▸ Saved entries
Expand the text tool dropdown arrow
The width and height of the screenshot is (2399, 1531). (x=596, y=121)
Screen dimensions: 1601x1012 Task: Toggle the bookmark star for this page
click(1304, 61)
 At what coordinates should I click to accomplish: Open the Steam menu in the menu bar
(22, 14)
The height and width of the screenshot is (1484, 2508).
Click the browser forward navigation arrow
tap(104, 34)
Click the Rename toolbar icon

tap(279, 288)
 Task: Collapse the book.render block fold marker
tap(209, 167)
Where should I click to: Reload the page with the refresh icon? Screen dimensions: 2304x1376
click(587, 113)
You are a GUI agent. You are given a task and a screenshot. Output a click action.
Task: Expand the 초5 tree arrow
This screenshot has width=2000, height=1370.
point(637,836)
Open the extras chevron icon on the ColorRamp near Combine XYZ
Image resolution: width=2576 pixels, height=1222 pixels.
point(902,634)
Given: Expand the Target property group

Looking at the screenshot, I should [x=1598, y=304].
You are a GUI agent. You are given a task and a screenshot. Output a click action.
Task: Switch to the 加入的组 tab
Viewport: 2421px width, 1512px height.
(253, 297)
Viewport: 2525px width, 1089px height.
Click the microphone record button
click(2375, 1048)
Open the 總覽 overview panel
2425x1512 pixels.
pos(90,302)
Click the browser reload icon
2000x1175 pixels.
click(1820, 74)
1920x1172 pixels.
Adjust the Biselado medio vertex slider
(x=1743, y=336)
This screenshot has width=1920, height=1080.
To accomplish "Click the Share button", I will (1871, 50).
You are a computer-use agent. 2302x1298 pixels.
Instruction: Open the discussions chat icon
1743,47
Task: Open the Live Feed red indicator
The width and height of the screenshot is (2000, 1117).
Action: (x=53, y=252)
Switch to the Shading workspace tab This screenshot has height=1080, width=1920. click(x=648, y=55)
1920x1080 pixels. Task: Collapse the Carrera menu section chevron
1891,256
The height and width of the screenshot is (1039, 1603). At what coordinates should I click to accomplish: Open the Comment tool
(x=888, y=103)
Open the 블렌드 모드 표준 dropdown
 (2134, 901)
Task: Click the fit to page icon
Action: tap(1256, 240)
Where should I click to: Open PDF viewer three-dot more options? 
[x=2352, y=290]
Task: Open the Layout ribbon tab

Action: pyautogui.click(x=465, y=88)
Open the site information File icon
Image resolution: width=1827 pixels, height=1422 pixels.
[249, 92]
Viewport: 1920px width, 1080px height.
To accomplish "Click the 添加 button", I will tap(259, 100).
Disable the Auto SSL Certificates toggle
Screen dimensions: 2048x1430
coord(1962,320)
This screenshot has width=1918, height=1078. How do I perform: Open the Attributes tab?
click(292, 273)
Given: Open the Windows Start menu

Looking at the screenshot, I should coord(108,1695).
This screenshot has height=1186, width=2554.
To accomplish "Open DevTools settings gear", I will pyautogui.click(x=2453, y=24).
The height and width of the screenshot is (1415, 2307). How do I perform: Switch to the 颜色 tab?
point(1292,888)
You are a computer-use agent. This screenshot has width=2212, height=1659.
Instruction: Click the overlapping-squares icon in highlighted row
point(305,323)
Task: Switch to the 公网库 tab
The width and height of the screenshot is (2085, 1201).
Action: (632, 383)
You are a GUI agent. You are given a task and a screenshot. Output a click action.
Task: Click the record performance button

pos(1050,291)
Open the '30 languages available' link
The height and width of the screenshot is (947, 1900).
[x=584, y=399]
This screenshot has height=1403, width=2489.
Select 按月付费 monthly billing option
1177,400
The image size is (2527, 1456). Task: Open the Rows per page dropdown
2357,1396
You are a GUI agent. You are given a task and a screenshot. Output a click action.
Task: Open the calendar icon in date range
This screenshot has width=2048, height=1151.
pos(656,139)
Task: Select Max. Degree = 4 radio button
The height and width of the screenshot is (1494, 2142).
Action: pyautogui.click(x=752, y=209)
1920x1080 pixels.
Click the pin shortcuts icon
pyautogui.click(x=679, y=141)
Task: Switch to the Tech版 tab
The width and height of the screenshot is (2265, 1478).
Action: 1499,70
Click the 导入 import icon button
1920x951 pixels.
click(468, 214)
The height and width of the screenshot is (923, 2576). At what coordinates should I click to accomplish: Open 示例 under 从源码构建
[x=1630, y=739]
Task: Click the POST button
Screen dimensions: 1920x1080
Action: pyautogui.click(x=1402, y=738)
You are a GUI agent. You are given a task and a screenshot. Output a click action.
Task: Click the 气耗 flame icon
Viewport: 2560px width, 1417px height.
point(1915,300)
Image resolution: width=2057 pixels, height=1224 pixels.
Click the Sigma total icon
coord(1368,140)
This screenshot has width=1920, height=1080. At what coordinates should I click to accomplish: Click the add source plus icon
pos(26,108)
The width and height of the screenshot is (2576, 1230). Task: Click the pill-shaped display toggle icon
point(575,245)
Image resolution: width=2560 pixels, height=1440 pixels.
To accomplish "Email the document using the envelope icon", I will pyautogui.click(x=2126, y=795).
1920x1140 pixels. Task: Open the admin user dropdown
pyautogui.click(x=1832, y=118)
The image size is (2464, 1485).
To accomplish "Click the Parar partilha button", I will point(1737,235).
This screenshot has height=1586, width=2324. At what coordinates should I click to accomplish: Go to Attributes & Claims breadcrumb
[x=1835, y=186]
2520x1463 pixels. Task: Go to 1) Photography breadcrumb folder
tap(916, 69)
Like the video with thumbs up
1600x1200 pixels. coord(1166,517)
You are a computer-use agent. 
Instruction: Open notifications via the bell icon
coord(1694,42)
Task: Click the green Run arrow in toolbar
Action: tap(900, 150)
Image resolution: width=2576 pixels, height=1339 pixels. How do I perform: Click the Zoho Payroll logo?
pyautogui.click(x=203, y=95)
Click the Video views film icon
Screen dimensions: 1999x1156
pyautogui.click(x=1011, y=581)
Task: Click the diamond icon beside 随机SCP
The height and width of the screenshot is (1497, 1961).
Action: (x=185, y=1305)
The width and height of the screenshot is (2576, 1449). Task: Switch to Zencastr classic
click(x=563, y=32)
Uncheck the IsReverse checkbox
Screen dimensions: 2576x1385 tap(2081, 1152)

▸ Work to complete
For the word "computer", how many lines in the records above contain it? Answer with the number and nothing else.

▸ Written solution
3